En cambio, Francia y el Reino Unido, dos potencias nucleares de Europa y miembros del Consejo de Seguridad de la ONU, organizaron un grupo de unos 35 países, incluyendo todas las principales potencias militares del continente, pero también Canadá, Japón, Nueva Zelanda y Australia. Si realmente desplegarán fuerzas en y alrededor de Ucrania no está claro. Eso depende de la disposición de Putin de poner fin a la guerra, y de la voluntad aún incierta de los países europeos de comprometer tropas en tierra, aviones en el aire y barcos en el Mar Negro.

Sin embargo, el grupo de los dispuestos muestra cierto potencial como marco plausible para el liderazgo de seguridad europeo futuro sin el apoyo garantizado de Estados Unidos. Con una sede operativa incipiente en París, el grupo reúne a todos los países y organizaciones clave, incluidos la OTAN y la UE, sin los obstruccionistas. Un núcleo interno de los llamados E3: Francia, Alemania y el Reino Unido ejerce la mayor influencia, ampliado al llamado E6: agregando a Italia, España y Polonia, para involucrar a otras grandes potencias europeas. Los países nórdicos y bálticos, generalmente representados por Dinamarca o Finlandia, también son influyentes en el grupo.

Por el momento, el grupo de los dispuestos no tiene estatus legal, autoridad para la toma de decisiones ni secretaría. Es un cuerpo ad hoc para el cual el Reino Unido y Francia han destinado algunos funcionarios y oficiales. Sin embargo, podría convertirse en el núcleo de una futura unión de defensa europea, actuando cuando sea posible a través de las estructuras de la OTAN, pero si es necesario bajo un mando de coalición.
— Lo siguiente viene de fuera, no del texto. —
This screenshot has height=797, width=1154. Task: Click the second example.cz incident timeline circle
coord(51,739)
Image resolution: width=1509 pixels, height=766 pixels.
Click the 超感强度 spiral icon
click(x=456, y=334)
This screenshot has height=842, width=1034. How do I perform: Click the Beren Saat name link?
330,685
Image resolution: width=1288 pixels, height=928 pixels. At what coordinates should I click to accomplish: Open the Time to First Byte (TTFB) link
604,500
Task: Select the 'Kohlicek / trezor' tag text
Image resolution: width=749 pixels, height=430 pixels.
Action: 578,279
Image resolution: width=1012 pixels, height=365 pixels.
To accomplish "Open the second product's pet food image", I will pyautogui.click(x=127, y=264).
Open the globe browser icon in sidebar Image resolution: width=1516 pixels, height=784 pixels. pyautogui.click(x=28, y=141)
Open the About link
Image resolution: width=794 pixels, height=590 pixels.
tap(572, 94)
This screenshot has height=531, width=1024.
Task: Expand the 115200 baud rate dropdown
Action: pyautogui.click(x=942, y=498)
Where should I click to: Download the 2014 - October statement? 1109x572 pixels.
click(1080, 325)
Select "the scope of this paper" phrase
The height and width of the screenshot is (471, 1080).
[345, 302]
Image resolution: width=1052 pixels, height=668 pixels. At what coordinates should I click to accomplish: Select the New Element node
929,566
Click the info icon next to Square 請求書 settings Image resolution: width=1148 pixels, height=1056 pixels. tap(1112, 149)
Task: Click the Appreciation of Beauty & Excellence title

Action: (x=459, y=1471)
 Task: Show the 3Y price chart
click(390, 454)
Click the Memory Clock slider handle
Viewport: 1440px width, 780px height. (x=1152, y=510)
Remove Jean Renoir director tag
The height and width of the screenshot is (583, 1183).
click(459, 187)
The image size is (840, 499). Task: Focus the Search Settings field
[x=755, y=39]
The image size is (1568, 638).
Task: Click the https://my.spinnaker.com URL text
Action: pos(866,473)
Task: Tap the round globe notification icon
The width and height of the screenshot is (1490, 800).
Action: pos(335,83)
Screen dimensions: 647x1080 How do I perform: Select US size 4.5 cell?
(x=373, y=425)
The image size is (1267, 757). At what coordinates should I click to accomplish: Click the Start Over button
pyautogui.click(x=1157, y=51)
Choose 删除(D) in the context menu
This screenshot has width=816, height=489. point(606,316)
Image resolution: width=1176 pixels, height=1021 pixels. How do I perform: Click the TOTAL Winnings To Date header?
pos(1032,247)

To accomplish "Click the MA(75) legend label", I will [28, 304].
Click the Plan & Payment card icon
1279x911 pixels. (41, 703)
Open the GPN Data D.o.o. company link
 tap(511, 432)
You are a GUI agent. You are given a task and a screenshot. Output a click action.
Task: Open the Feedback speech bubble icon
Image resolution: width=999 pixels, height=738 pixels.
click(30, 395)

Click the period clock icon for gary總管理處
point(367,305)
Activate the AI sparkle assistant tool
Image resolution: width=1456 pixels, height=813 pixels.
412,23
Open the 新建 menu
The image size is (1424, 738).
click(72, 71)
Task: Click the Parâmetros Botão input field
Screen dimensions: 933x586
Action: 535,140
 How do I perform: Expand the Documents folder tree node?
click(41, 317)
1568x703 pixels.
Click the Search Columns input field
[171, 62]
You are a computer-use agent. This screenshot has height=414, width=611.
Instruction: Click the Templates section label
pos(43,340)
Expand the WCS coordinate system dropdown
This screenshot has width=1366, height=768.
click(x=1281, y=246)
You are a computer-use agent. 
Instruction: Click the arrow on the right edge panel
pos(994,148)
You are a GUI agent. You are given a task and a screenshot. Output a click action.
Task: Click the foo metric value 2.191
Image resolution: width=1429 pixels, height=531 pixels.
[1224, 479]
Una posibilidad sería revivir el tratado de la Unión Europea Occidental de 1955, que finalmente se absorbió en la UE en 2010, para dar a una unión de defensa europea una base legal, incorporando países de la UE dispuestos, el Reino Unido y Noruega. Eso podría llevar demasiado tiempo para las necesidades actuales, pero si Europa va a defenderse con mucho menos apoyo de Estados Unidos, se necesita un órgano ágil que pueda moldear y tomar decisiones rápidas en caso de crisis. Este consejo de seguridad europeo de facto parece ser la mejor opción.